Obiettivo 1: Per favore, rendi come lista JSON di stringhe le righe che seguono il brano, una stringa per riga e senza righe vuote, dalla prima di queste righe fino a quella che contiene "click(x=396, y=855)", entrambe comprese. Lascia fuori le immagini.

***** Brano fornito *****

Lontani dai target – Al 31 dicembre 2022, le fonti rinnovabili arrivano quasi a 64 gigawatt di potenza installata che, con una produzione di circa 98,4 TWh, hanno coperto circa il 32% del fabbisogno nazionale di energia elettrica, che ammontava a 316,8 TWh. Nel 2022 la capacità rinnovabile in esercizio è aumentata di 3 gigawatt, 1,6 in più rispetto al 2021. Un trend certamente non sufficiente per raggiungere gli obiettivi climatici e di sviluppo delle rinnovabili, dato l’obiettivo di nuovi 85 GW al 2030, che vuol dire installare una media di poco meno di 10 GW all’anno a partire dal 2023. “Con la media di nuova capacità realizzata negli ultimi due anni, l’obiettivo di realizzare 85 GW verrà raggiunto tra vent’anni” spiega Legambiente. “Al governo Meloni torniamo a ribadire che il Paese non deve diventare l’hub del gas, ma quello delle rinnovabili” commenta il presidente nazionale Stefano Ciafani, secondo cui in primis “occorre semplificare l’iter dei processi autorizzativi per garantire certezza dei tempi e potenziare gli uffici delle Regioni che rilasciano le autorizzazioni affinché gestiscano meglio i progetti che si stanno accumulando”. La semplificazione, dunque, è ben lungi dall’essere realizzata.

***** Dati forniti *****

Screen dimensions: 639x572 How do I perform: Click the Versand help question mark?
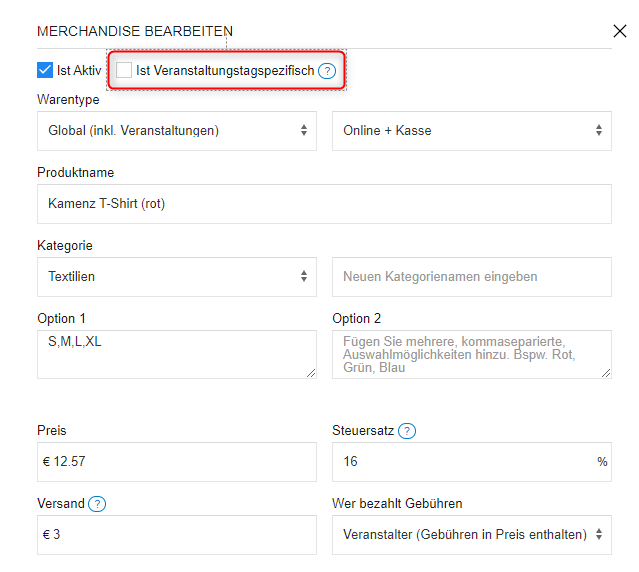tap(98, 503)
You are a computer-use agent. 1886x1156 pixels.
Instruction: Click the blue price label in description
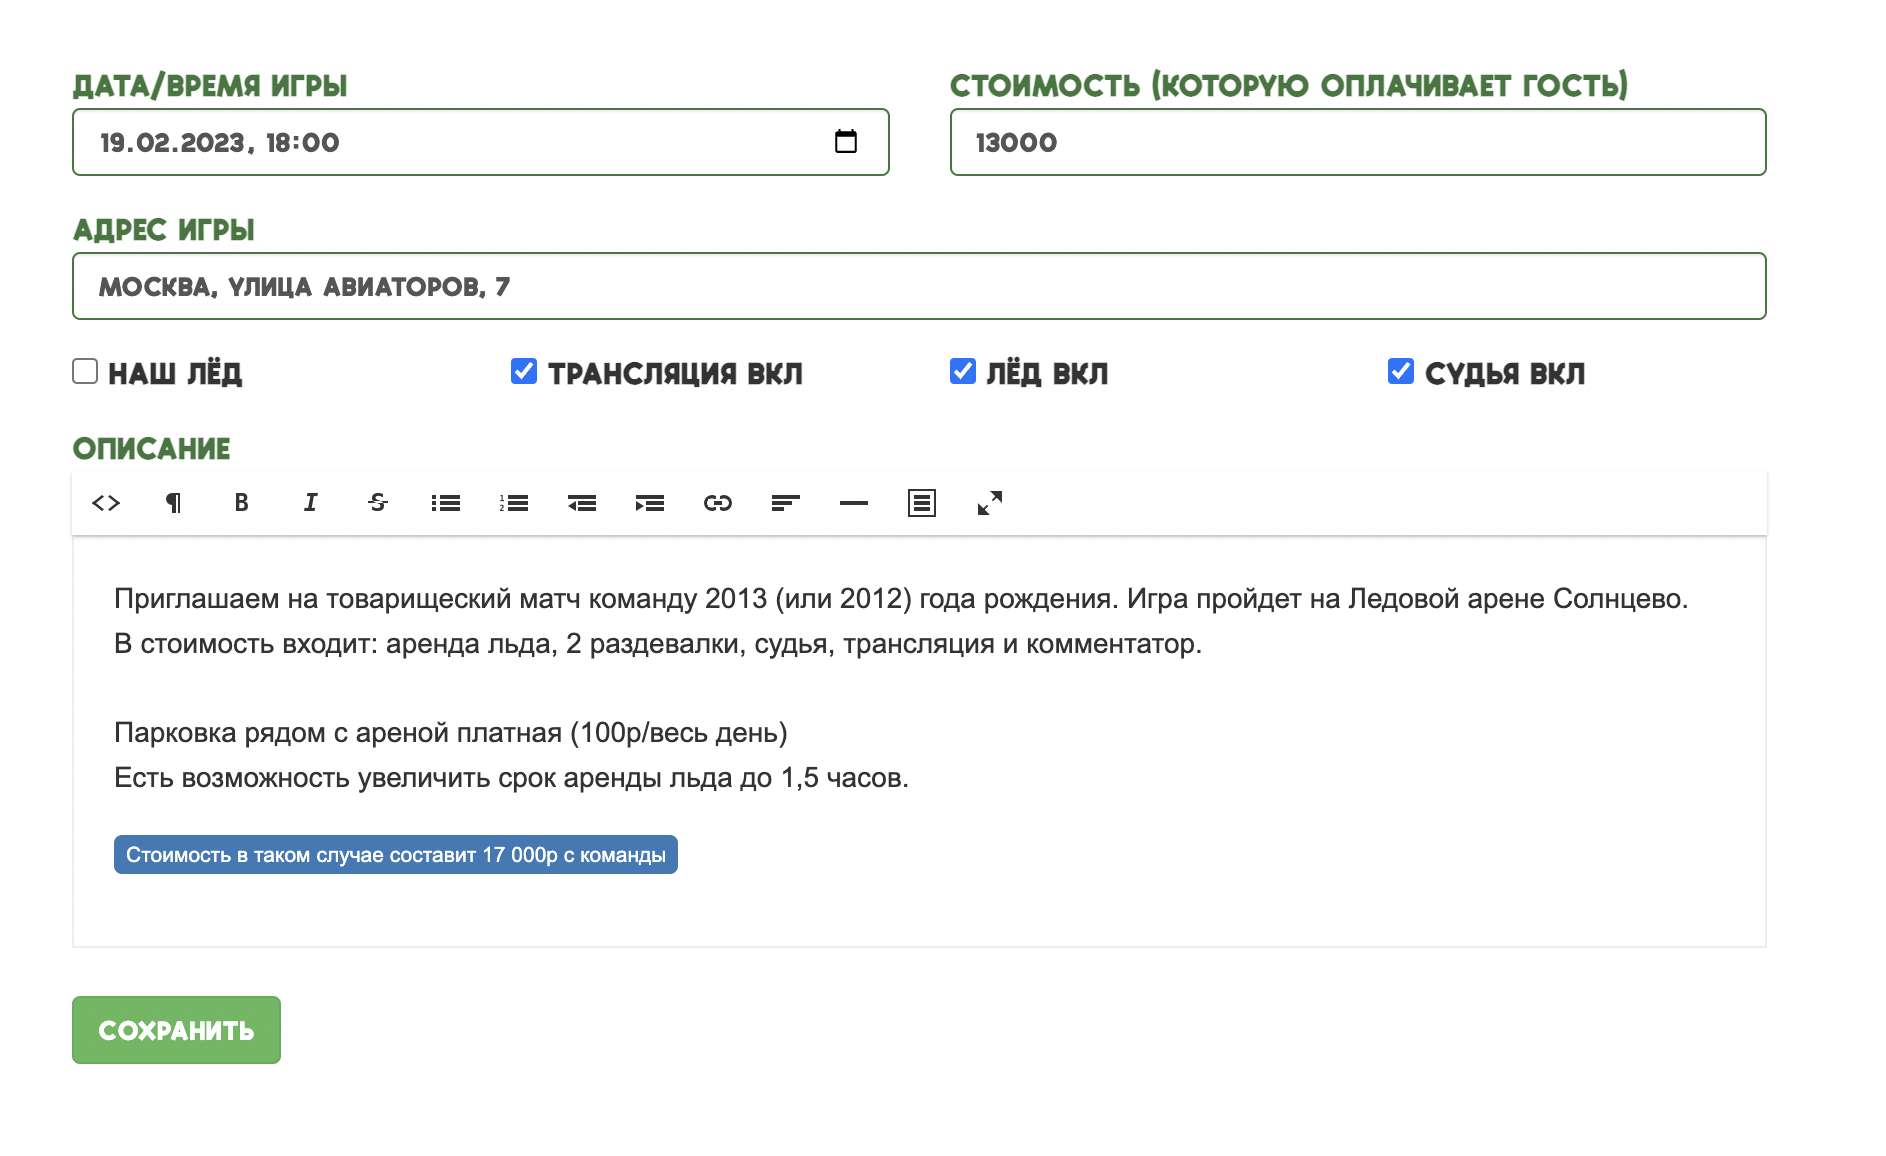click(x=396, y=855)
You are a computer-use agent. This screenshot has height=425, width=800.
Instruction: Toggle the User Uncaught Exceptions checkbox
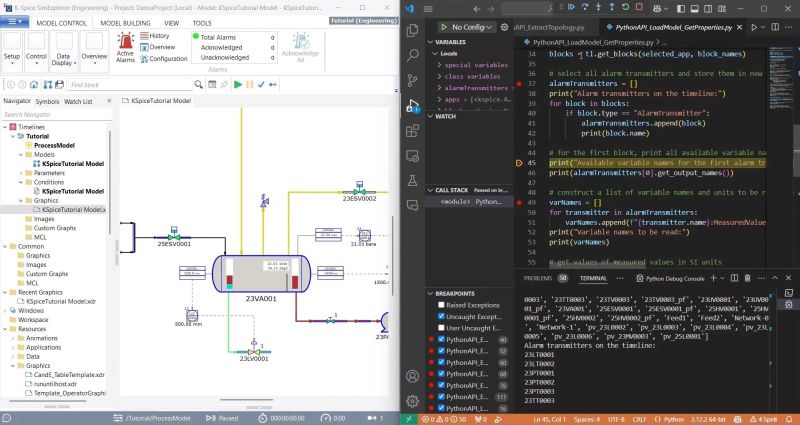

*****

Obiettivo 2: Completa la parte successiva del brano sulle fonti rinnovabili in Italia, riprendendo subito dopo la sua ultima frase.

Risposta corretta 1:
[
  "Screen dimensions: 639x572 How do I perform: Click the Versand help question mark?",
  "tap(98, 503)",
  "You are a computer-use agent. 1886x1156 pixels.",
  "Instruction: Click the blue price label in description",
  "click(x=396, y=855)"
]

Risposta corretta 2:
Calano le produzioni (fotovoltaico a parte). E aumenta anche quella da carbone – Tutto questo impatta anche sulle produzioni energetiche. Fotovoltaico a parte, infatti, nel 2022 le fonti rinnovabili hanno fatto registrare tutte segno negativo. Con un dato drammatico, ma che non sorprende vista la crisi idrica in corso, per l’idroelettrico: meno 37,7%. A cui si aggiunge il calo del 13% in tema di produzione da pompaggi che portano il contributo delle rinnovabili, rispetto ai consumi complessivi, al 32%. Ovvero ai livelli del 2012. E se l’idroelettrico produce 16,9 TWh in meno rispetto al 2021, mentre biomasse, geotermia ed eolico perdono rispettivamente il 2,1%, l’1,6% e l’1,8%, la produzione energetica da carbone aumenta del 61,4%.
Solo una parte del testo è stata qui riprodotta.